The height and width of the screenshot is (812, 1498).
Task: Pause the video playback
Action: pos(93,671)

---

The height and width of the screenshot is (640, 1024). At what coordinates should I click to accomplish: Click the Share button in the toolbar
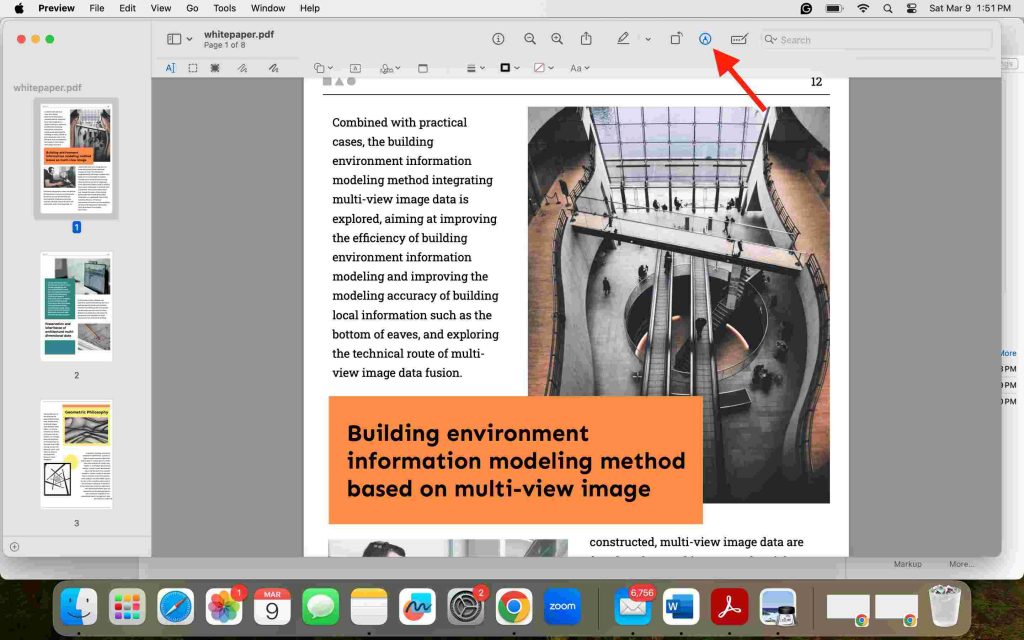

---

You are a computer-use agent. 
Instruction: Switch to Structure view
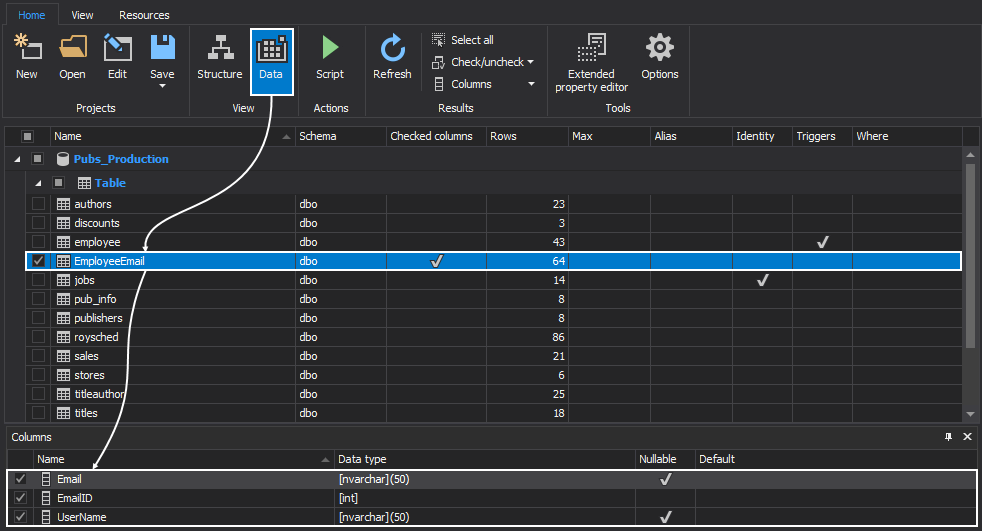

• _YOUR GOAL_:
Rewrite the listing from the line containing "The height and width of the screenshot is (812, 1498)." through the line containing "Action: pos(93,671)", changing "video playback" to "audio playback" and leaving everything else as it is.

• _COMPLETED TASK_:
The height and width of the screenshot is (812, 1498).
Task: Pause the audio playback
Action: pos(93,671)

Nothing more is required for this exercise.